The Growing Adoption of Python by Business Analysts
As data becomes increasingly vital to organizational success, Python is transitioning from being primarily a tool for data professionals to a valuable resource for business analysts and other non-technical users. The rise of data-driven decision-making has prompted professionals in various roles to seek more robust analytical capabilities beyond the limitations of traditional business intelligence (BI) tools. This shift presents a unique opportunity for those relatively new to Python to harness its power for more advanced analytics.
The demand for skilled data professionals has surged in many organizations, often outpacing the available resources and capabilities of existing data teams. Business analysts, who are tasked with interpreting and utilizing data to inform strategy, frequently encounter constraints in their analytical tools. By integrating Python into their skill set, these analysts can perform complex analyses, create custom data visualizations, and leverage machine learning techniques without solely relying on the data science team.
Python’s popularity has skyrocketed in recent years, making it one of the most sought-after programming languages. According to a recent survey of over 20,000 developers, Python ranked just behind JavaScript in terms of usage, gaining 3.3 million new users within a six-month period to reach a total of 15.7 million worldwide. This growing community contributes to the language’s evolving ecosystem, providing ample resources for learners and practitioners alike.
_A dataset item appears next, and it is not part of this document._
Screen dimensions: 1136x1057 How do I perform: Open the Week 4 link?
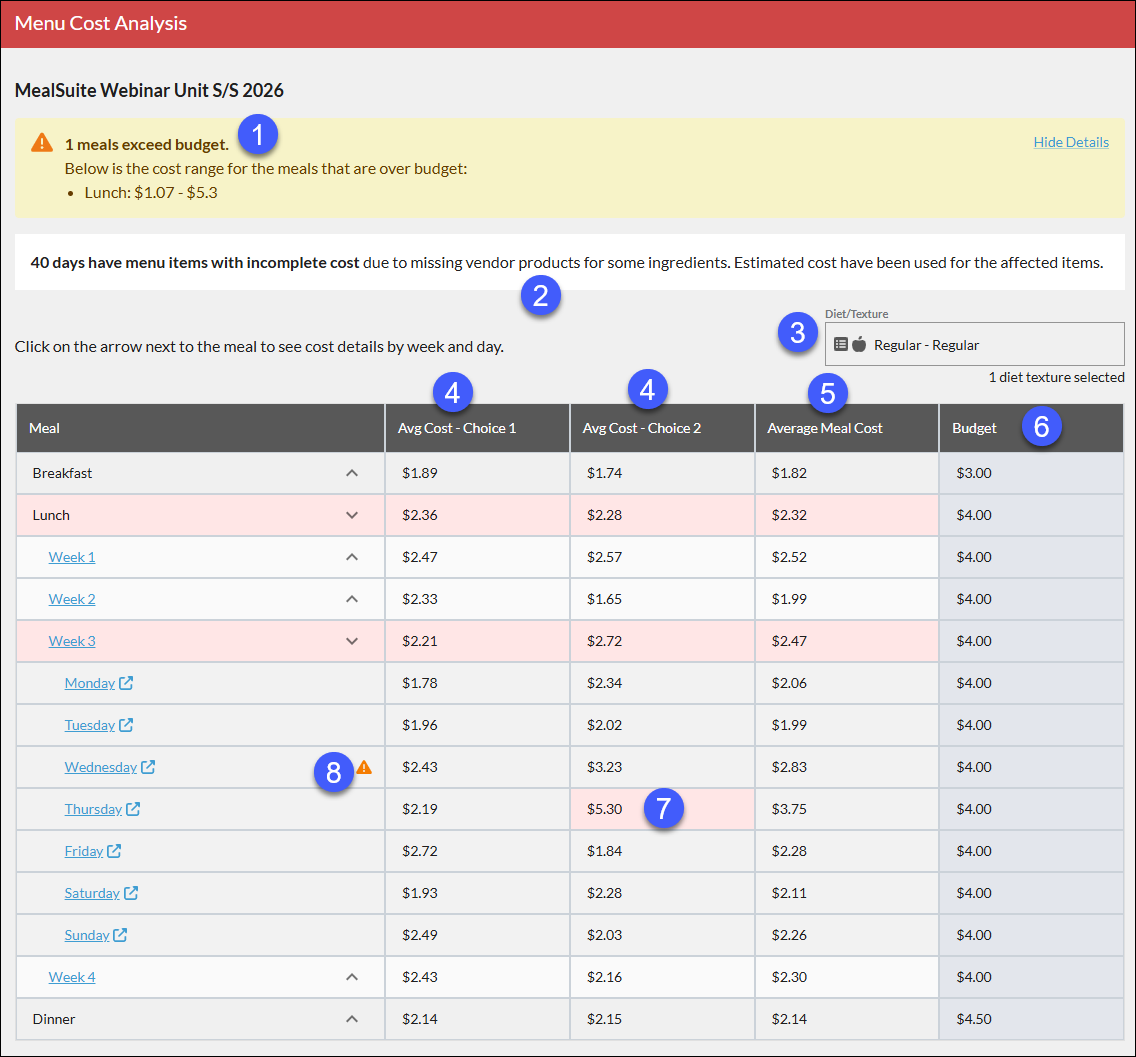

In addition to its accessibility, Python’s extensive library ecosystem offers tools specifically designed to simplify advanced analytics for business analysts. Libraries like NumPy enable efficient numerical computations, while Prophet provides straightforward methods for time series forecasting. Furthermore, geospatial analysis has been enhanced by projects like H3, originally developed by Uber, allowing analysts to manipulate location-based data with ease. These resources empower analysts to tackle a broader range of data challenges, ultimately driving better business outcomes.